Source extract Block Start

When you've worked out where you want it to go, then think about how much you're likely to use it. If you don't see yourself doing much more than re-heating your coffee or warming up last night's take-away, then any of the basic, lower-priced models are going to be fine for your needs. But with many microwave ovens now offering the additional features of a traditional heating oven or grill, there are a number of upgrades to consider, including microwave grill-and-broil ovens, microwave/convection oven combinations and speedcook/halogen units. The speedcook/halogen and third element convection models will be the most expensive, those with grilling or broiling elements cheapest and those with convection cooking options somewhere in the middle.

Speedcook/halogen models typically offer heat produced by halogen bulbs combined with the traditional features of a microwave oven. They have the fastest combination cooking cycle and are particularly suitable for those who like to cook large joints of meat or poultry in the shortest possible time. Microwave/convection ovens are best for the home baker and also good at roasting meat, although not as quickly as in a speedcook model. For all-round use, the microwave/convection configuration is the most versatile as it can offer pretty much the whole range of effective microwaving, defrosting, reheating and convection (heat-only) cooking, although they can get quite messy inside and are difficult to clean. Microwave ovens with grilling and broiling features are generally cheaper, but seldom live up to the manufacturers' gourmet claims.

Source extract Block End
Provided material Block Start

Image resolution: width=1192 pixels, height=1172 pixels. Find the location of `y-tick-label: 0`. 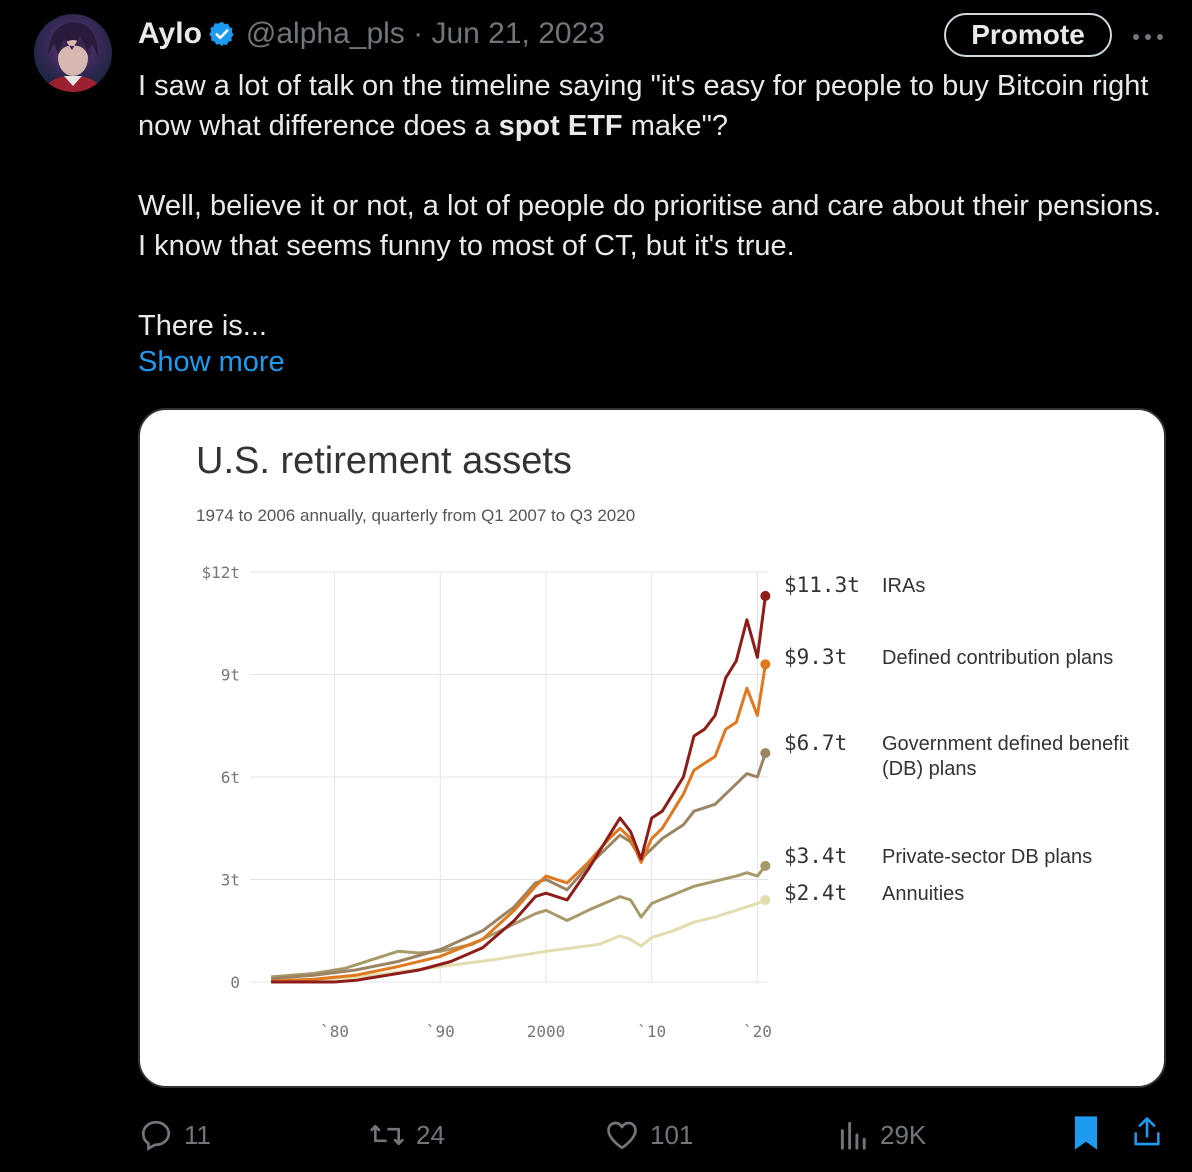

Provided material Block End

→ Exercise tasks:
[A] In the microwave oven guide, which type of oven is said to be best for the home baker?
[B] Print the microwave oven guide from "When you've worked" up to and including "in the middle.".
[C] Proceed with the microwave oven guide, picking up after its last sentence.
None of this depends on the material.

→ Task-by-task outputs:
[A] Microwave/convection ovens are best for the home baker.

[B]
When you've worked out where you want it to go, then think about how much you're likely to use it. If you don't see yourself doing much more than re-heating your coffee or warming up last night's take-away, then any of the basic, lower-priced models are going to be fine for your needs. But with many microwave ovens now offering the additional features of a traditional heating oven or grill, there are a number of upgrades to consider, including microwave grill-and-broil ovens, microwave/convection oven combinations and speedcook/halogen units. The speedcook/halogen and third element convection models will be the most expensive, those with grilling or broiling elements cheapest and those with convection cooking options somewhere in the middle.

[C]
If you plan to use your microwave a lot, you might want to think about getting a larger model with special features for more accurate cooking, reheating and defrosting. For the best results, look for models with built-in sensors that take the guesswork out of cooking and reheating. Multi-stage cooking is another desirable extra, which allows for gradual defrosting and prevents pre-cooking of food edges.
Wattage is no longer the primary criteria for selecting a microwave, as by now most manufacturers will select the correct wattage for the size of their machine. Microwave wattages vary from about 500 to over 1,000 watts, and the higher the wattage, the faster the food will cook. But the most powerful is not necessarily the best microwave for you - go for the one with the features you think you're going to use.